Exploring the body vital
Our bodies are with us throughout our lives
to help us experience ourselves
and the world around us
They show us the limits of our experience
yet represent the starting point
of our boundless potential
I had the chance to visit the BODY WORLDS Vital exhibit yesterday in Louisville for a creepy, intimate, and illuminating look inside the human body. I’m sure I would have found it intriguing no matter what — these are actual human bodies, preserved and displayed in a way to show you how your insides all work — but a week after coming too close to being a specimen myself, I was especially fascinated.

The body’s muscles, laid bare
Bodies were positioned to show them in motion — running, dancing, lassoing, and this beautiful scene of a man lifting a woman over his head.

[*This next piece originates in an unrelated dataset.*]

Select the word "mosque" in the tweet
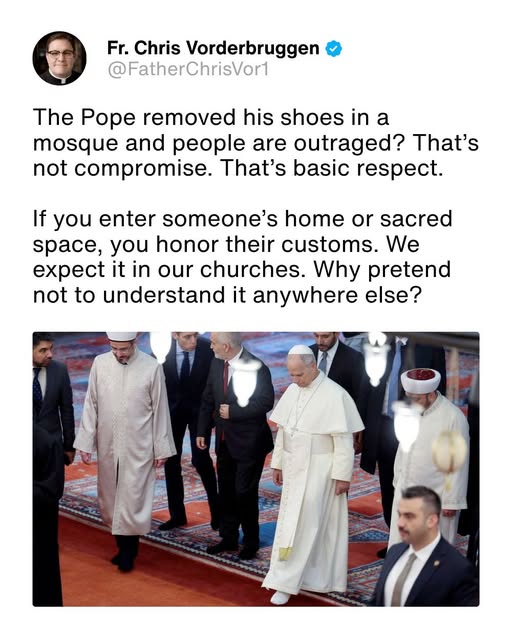Screen dimensions: 512x640 click(x=76, y=144)
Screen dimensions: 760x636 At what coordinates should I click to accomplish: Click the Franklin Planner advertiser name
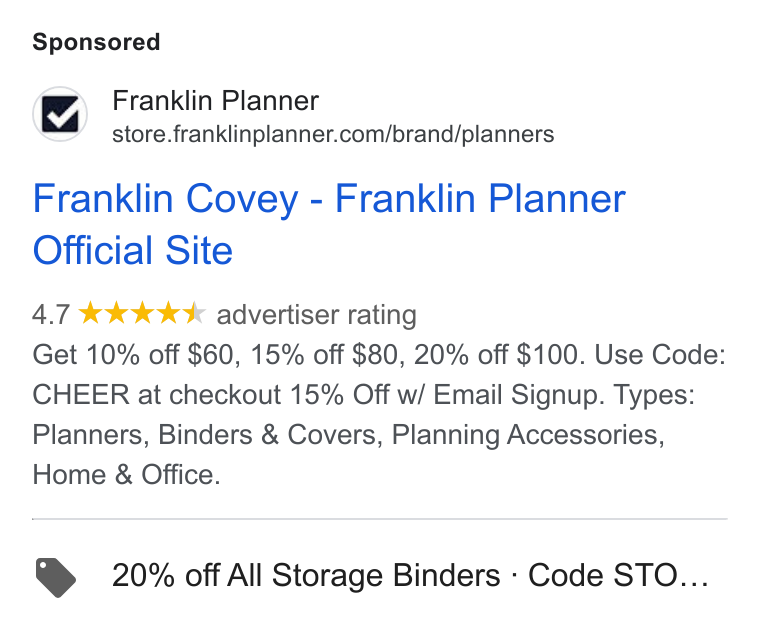215,101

I don’t think often enough about what’s going on inside my body. It’s there, it does its job, and only when I am in panic mode do I pause to wonder just what’s going on. In the hospital with rhabdo, statistically speaking I had something like a one in 12 chance of my body shutting down permanently because of kidney failure. I doubt I’d ever even given my kidneys a passing thought before. I got to see what kidneys actually look like yesterday, and read with way more interest than I ever paid in science class, that the body’s entire volume of blood passes through them 15 times an hour.

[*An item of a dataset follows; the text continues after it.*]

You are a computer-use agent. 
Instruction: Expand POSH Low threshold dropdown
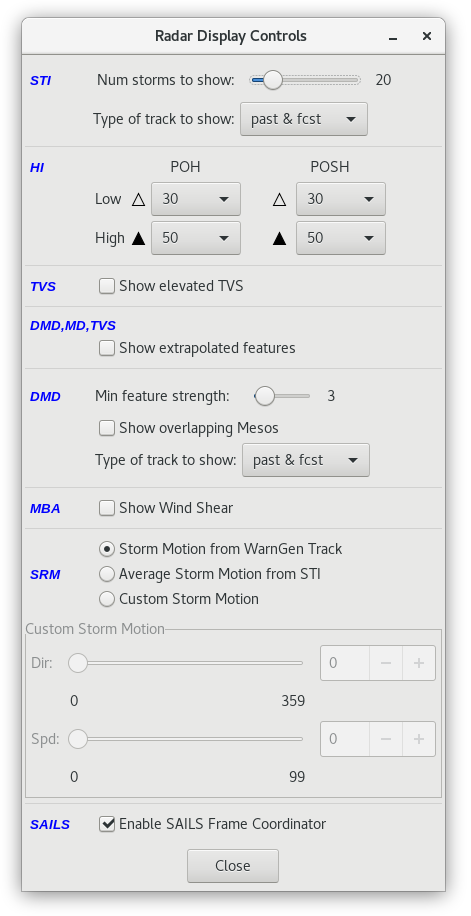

It’s a marvel that we function from minute to minute, let alone the decades that most of us have here. I got to talk this week with one of my favorite writers, Andrew Pham, a man who has biked the length of Vietnam (you should read his book about it – Catfish and Mandala) and he said that he wants to be the 80-year-old guy still running and swimming. This is the kind of wisdom I’m trying to instill in my frenetic little brain.
I’ve no interest in blaming or torturing myself for being hurt working out, but I do have only myself to hold accountable for not letting it happen again. If I tear down everything that is so carefully constructed in my body before I’m even 40, I won’t be able to use my body for its born intent – to experience the world.
We’re born to move and I want to keep moving.






Crazy image there.. hope the healing process is going well!